BONITINHA, MAS ORDINÁRIA, peça teatral de Nelson Rodrigues, está nos cinemas, adaptado pela terceira vez para a tela grande, desta vez por Moacyr Góes.

Se pelo currículo fílmico deste, que não é dos mais indicados para um texto de tal força (com filmes da Xuxa, Trair e coçar é só começar, O Homem que Desafiou o Diabo, dentre outros), não podemos ter muitas esperanças com o filme, por outro lado, Góes é um reconhecido e premiado diretor de teatro, nos dando alguma esperança.

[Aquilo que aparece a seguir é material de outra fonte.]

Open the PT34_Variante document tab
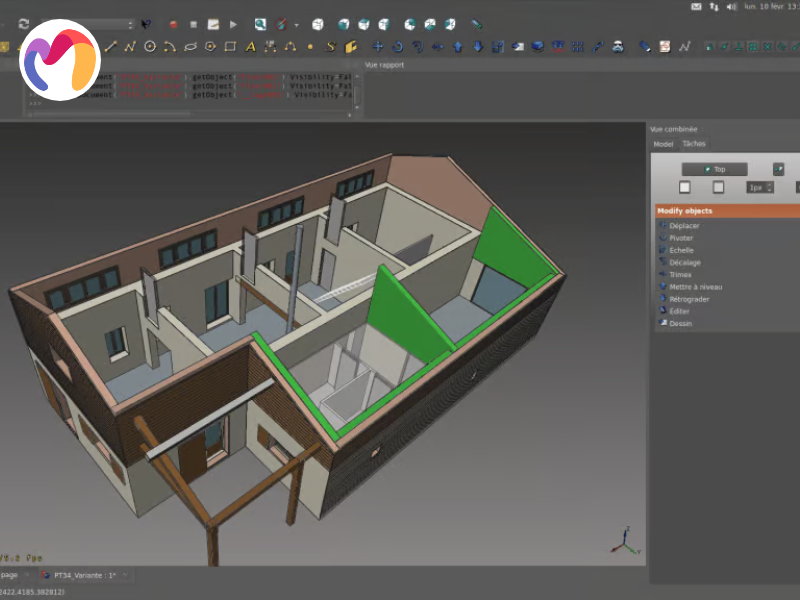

João Miguel e Leandra Leal, par romantico.

João Miguel e Leandra Leal, par romântico.

A peça de 1962 conta a história de Edgar, funcionário de baixo escalão de uma empresa, que recebe a proposta de casar com a filha do dono desta, pois a menina fora estuprada e precisa se casar para manter a honra. Góes conta esta história nos tempos atuais, o que cria um grande problema. Como manter crível que uma família hoje em dia tenha este pensamento? Quem casa virgem hoje em dia? Tem gente que nem se casa, quem dirá virgem. O problema nem passa perto de ser solucionado, já derrubando parte da força do argumento.

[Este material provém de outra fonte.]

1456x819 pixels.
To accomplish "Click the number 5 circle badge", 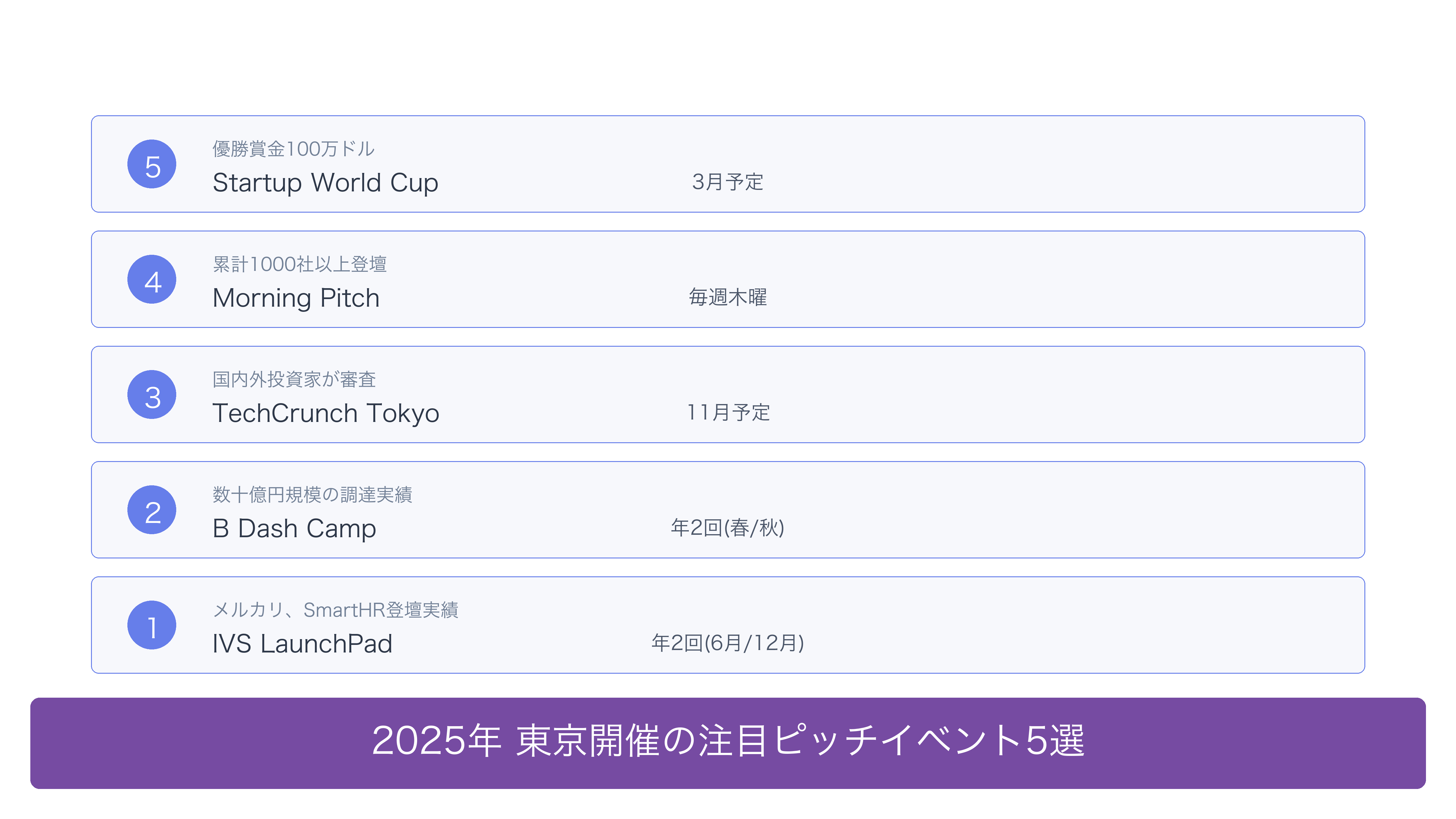I will tap(151, 164).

No que parece uma busca para construir um universo em constate ebulição, que carregasse o nervosismo e o peso do texto de Nelson Rodrigues, o diretor optou por enquadramentos fechados de planos e contra-planos, montados de maneira nervosa e incessante, não deixando tempo para se respirar. Estes planos fechados que nos sufocam, somados a cortes rápidos que nos inquietam, carregam todo esse peso pretendido.

Talvez esteja ai o maior mérito e demérito do diretor, pois, ao optar pelo diálogo com a densidade da obra teatral, através desta estética, ele acaba destruindo a força inerente ao próprio texto. Não nos permitindo sentir cada momento como único, pois homogeneíza a sensação de ebulição e nervosismo durante todo o filme, seguindo uma linha plana e constante de emoções. Assim, a intensidade do texto em si não nos traga, pois ela foi toda passada para a estética imagética.

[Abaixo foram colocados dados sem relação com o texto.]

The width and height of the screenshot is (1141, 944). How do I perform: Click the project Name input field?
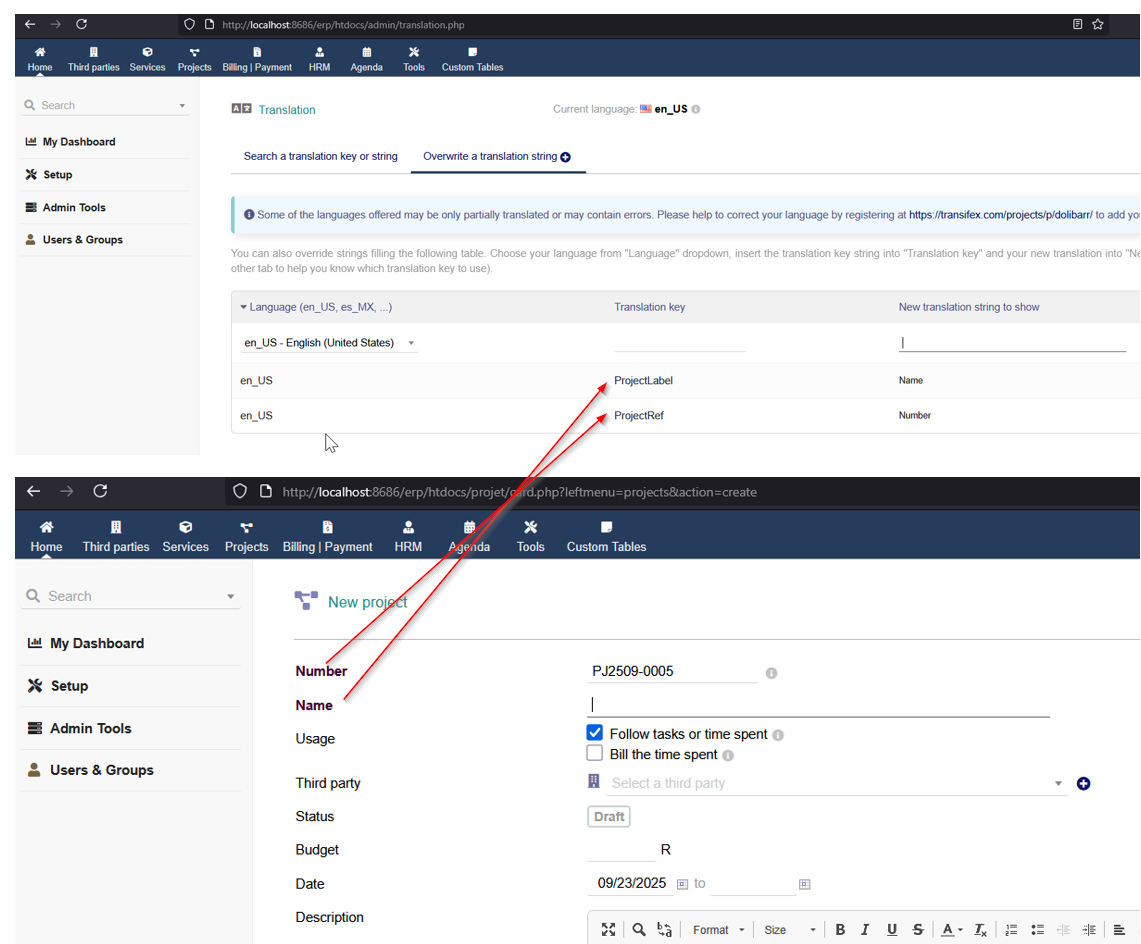click(818, 705)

 Leon Góes e João Miguel, ou Peixoto e Edgar.

Leon Góes e João Miguel, ou Peixoto e Edgar.

O “grande plano”, os Closes, parece, também, buscar uma teatralização, através da aproximação das emoções expressas pelos atores. Sensação confirmada nos planos abertos, em que a mise-en-scène, somada ao efeito da câmera parada, nos faz parecer estarmos assistindo a uma peça de teatro. Contudo, neste caso, o efeito soa falso, a movimentação excessivamente ensaiada, conjunta a uma fala teatral, gera uma imagem falsa, destoando das emoções carregadas de veracidade, das interpretações viscerais que alguns atores impregnam. A diferença entre a veracidade dos closes e a falsidade dos planos abertos é grotesca, mas, felizmente, esses planos são poucos, dando espaço para o que é real em cada interpretação sobressair.

A direção de arte e a iluminação é outro aspecto que destoa de toda essa construção do diretor. Tudo é muito limpo, arrumado, “ideal”, parecendo um conto de fadas. Nem na cena de estupro o cabelo se desarruma e o suor aparece. Podemos inferir que a opção foi a construção de uma imagem bonita que é contradita pelo caráter das personagens e pela edição, como um universo de beleza falso, bem rodriguiano, devo admitir. Porém, essa possibilidade não emplaca devido ao já citado ritmo frenético que não deixa as cenas se construírem e nem as personagens evoluírem.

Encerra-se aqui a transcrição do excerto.